Никто не возражал; над головой, чирикая, летали воробьи. Она любила так молчать, чтоб время дать подумать виноватым – кто виноват, кто оказался прав, кому прощения просить. Была отходчива от скуки, когда никто не спорит, не идёт за ней, не просит: «Ба… прости». И через пять минут опять заговорит:
– Чаво ж… Места-то до́роги, ребятки. Дешевле жить, воскреснуть не дай бох, в хробу лежать – всей пенсии не хватить… и всё не под крястом, де не Абрам, там Мандельсо́н…
– Трудяга, ба…
– Трудяга, да и тот бескрест. Трудяга, ишь ты… – И каждый раз на этот памятник, вот так, как будто никогда не видела его: «Чаво ш ты хочешь, ясен швет? Шклярозной голове десятый раз как новость…» И помнила всегда, в каком году, каким числом и кто родился-умер, как назубок учила, кто и что сказали ей.
– Хотела-то в хробу, зашла спросить, у них такие цены, что ты, ни-и… квартеру продавай. Так знаешь, что сказали, Вань? Бабуся, говорять, хотите в хроб, то хладбище околицей ищите, а лучше за предел. Я говорю: какой предел-то, что вы? К сыну я, да не по-божьи в урне хоронить. А этот чёрть лохматый знашь чаво?.. Бабуся, говорить, тябя не в крематории, так там за жадность всё равно сожгуть. Ну, пусь, решила, пусь хоть прахом к прах, в хробах-то горе не уместишь, да и погоревать-то некому, живу… Петруша?
– А?
– Вон сумку-то на лавочку поставь… ой нет, не ставь, газетку постелю, огадили, смотри! Поганые вы твари! Поганые, чем только сверху не лятить, – и, тряпкой отмахнув помёта кляксы, листья с лавки, стелила папы «Правду» на доску.

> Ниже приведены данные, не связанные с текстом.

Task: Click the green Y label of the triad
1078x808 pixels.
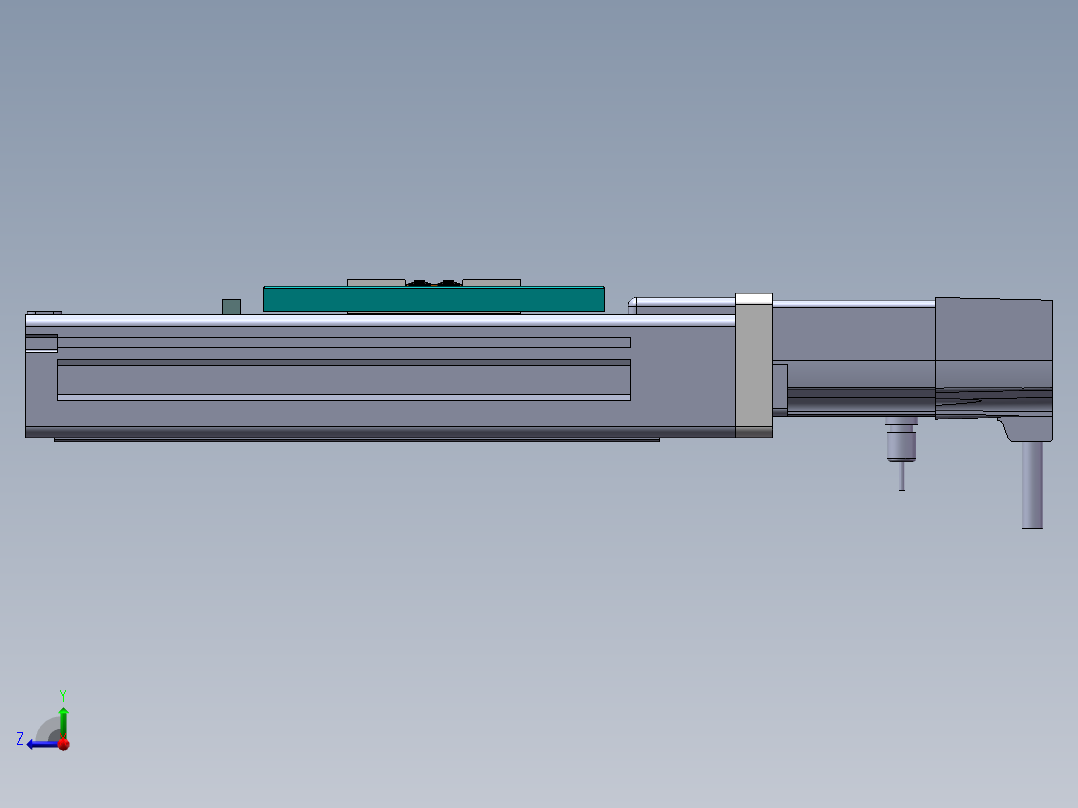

– Тяперь поставь, сюда поди. Вон, папе с мамой покажись, какой ты есь, подрос-то. Смотри, Иван, похож? Што на воду смотреть – ты, да не ты, сыночек, да не ты… ой, осподи мои, ни дня, ни ночи мочи неть… – И, как всегда, упала на колени, обхватив руками, целовала землю в сорняках. Петруша сверху наблюдал за чёрными волнами крепа, трясущейся большой спиной, кривыми пальцами, скребущими траву.
– Уйди! ись светь загородил. – Как будто видела спиной. – Куда ступил-то, идоль?!
– Да чего…
– Прабабушка твоя там, Ольга Николавна. Гуляють живы по костям, как сами не сгниють… «чаво тебе». Загробная земля, по людям ходишь.
И наступить на Ольгу Николаевну, прабабушку, боясь, не зная, наступить куда, где мёртвого не будет, он, отодвинув сумку, сел на край газетный, поджав под лавку пыльные сандалии, упёрся взглядом в надпись на плите.